本というものは紙をめくるたびにその世界に引き込まれるようで、心が落ち着く時間でもある。それに、自分が一生のうちに経験することのない大冒険、大団円を感じ取り、その場にいるかのような臨場感も好きだ。もちろんそうでなくとも登場人物と一緒に謎を考えてみたり、悲しいストーリーに心打たれたり、はたまた思わず声が出てしまうようなギャグに笑ってしまったり。この時間は、もしかしたら自分の素が出ているものなのかもしれない。


 半分ほど読み終えたところで、寝る時間が来た。まだ光がきらめく街をカーテンで被せ、電気を消して床に就く。


 また、今日も夢を見るのだろうか、不思議な森の、不思議な館。そこに住まう12の動物たち。次に見るとすれば、子の次、丑である。どんな風景だっただろうか、話すとすれば何を話すのだろうか。

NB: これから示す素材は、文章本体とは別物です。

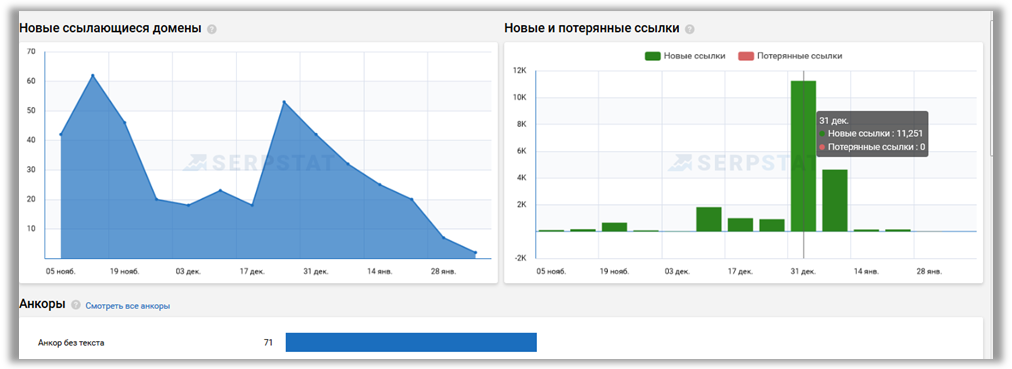
Task: Click the Анкор без текста row label
Action: (x=71, y=343)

昨日の夢は、なぜかそんなふうに思わせる奇妙さがあった。今までは何も言葉を交わさなかったからかもしれない。

 ネズミさんは案外饒舌で、でも軽薄さは感じられない。まさに服の通りの貴族であるかのような、そんな印象だった。ウシさん、夢に出てくる牛は、どんな性格をしているのだろうか。

 そんなことを考えながら瞼をおろす。


 今日の演目はこれにて終いだ。いつもの、代わり映えのない定期公演。観客のいないまま、だれに意識されることもないこの舞台は、いつか終わりを迎えるのだろう。さっき読んでいた悲しい道化のお話の内容のような劇的な悲哀も、子供のころ好きだった冒険譚のような歓喜も、自分が主演では起こりえない。ただ、何も起伏がないならそれは演じるうえで簡単で助かるなぁ。


 そんなことを思いながら、私の思考は深いところへと沈んでいった。